Results: At entry, 52% of 193 subjects were seroprotected (PRN ≥120 mIU/mL). Seroprotection increased to 89% 8 weeks postvaccination, and remained at 80% 80 weeks postvaccination. Of 65 subjects revaccinated 4-5 years later, 85% demonstrated memory based on seroprotection before or 7 days after vaccination. HIV load ≤400 copies/mL at initial study vaccination was associated with higher seroprotection rates, greater antibody concentrations, and memory. Grade 3 fever or fatigue occurred in 2% of subjects.

Conclusions: Measles revaccination induced high rates of seroprotection and memory in children receiving HAART. Both endpoints were associated with HIV viral load suppression.

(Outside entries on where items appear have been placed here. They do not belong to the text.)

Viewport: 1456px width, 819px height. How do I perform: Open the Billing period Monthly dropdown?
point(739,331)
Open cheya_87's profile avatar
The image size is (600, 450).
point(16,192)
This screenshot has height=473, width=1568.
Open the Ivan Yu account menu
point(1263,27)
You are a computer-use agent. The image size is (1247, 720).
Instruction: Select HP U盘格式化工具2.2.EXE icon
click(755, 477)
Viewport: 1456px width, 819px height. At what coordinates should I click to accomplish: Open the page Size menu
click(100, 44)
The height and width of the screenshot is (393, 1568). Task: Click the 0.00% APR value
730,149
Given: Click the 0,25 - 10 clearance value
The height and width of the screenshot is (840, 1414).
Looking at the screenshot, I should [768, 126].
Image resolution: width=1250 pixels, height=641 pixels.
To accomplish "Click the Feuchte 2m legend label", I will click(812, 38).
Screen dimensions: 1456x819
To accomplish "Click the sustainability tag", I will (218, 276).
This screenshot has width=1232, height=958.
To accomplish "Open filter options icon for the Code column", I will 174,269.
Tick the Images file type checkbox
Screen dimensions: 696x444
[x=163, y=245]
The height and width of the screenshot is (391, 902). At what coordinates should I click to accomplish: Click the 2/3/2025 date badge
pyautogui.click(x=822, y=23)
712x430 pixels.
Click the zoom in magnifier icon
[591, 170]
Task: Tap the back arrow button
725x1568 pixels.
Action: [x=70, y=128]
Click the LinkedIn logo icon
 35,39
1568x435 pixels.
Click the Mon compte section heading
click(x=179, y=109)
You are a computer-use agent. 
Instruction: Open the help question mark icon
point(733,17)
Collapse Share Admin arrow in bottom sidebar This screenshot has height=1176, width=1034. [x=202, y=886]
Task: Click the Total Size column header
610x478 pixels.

Clinical trials registration: NCT00013871 (www.clinicaltrials.gov).

Figures

Figure 1.
Figure 1.
P1024 geometric mean concentration (GMC) according to immunologic strata. GMCs of measles neutralizing antibody are shown at each P1024 study visit for all subjects combined and according to immunologic stratum. The GMC of stratum 4 was higher than that of strata 2 and 3 at entry (P < .001); differences among strata were not significant after study MMR vaccination, administered at study week 16. Time point 0 on the x-axis reflects the GMC of serum samples obtained at entry. Eight, 32, and 80 weeks postvaccination correspond to study weeks 24, 48, and 96, respectively. Abbreviations: Ndr, nadir; Scr, screening.
Figure 2.
Figure 2.
P1024 proportion of subjects with antibody concentration ≥120 mIU/mL according to P1024 HIV RNA group and P1024 geometric mean concentration (GMC) according to P1024 HIV RNA group. Proportion of subjects with protective measles neutralizing antibody concentrations (top panel, A) and GMCs of measles neutralizing antibody (bottom panel, B) are shown at each P1024 study visit according to P1024 HIV viral load group. The proportion with protective (≥120 mIU/mL) antibody concentrations was higher for subjects with ≤400 copies/mL than for each of the other viral load groups at each time point after study MMR vaccination, administered at study week 16. The GMC of subjects with a viral load ≤400 copies/mL was higher than that of subjects with a viral load >5000 copies/mL at entry (P = .004) and higher than that of each of the other 2 viral load groups at each time point after study MMR vaccination (P ≤ .004). Time point 0 on the x-axis reflects results of serum samples obtained at entry. Eight, 32, and 80 weeks postvaccination correspond to study weeks 24, 48, and 96, respectively. Bars represent 95% confidence intervals.
Figure 3.
Figure 3.
P1061s geometric mean concentration (GMC) according to immunologic strata. GMCs of measles neutralizing antibody are shown at each P1061s study visit for all subjects combined and according to immunologic stratum. A trend toward higher GMCs with increasing stratum was present at P1061s entry and day 7, but differences were not significant. MMR vaccine was administered on P1061s day 0.
Figure 4.
Figure 4.
P1061s geometric mean concentration (GMC) according to P1024 HIV RNA group. GMCs of measles neutralizing antibody are shown at each P1061s study visit for all subjects combined and according to HIV viral load ≤400 copies/mL vs >400 copies/mL at the P1024 MMR visit. The GMC of subjects with a viral load ≤400 copies/mL was higher than that of subjects with a viral load >400 copies/mL at P1061s entry and day 7. MMR vaccine was administered on P1061s day 0.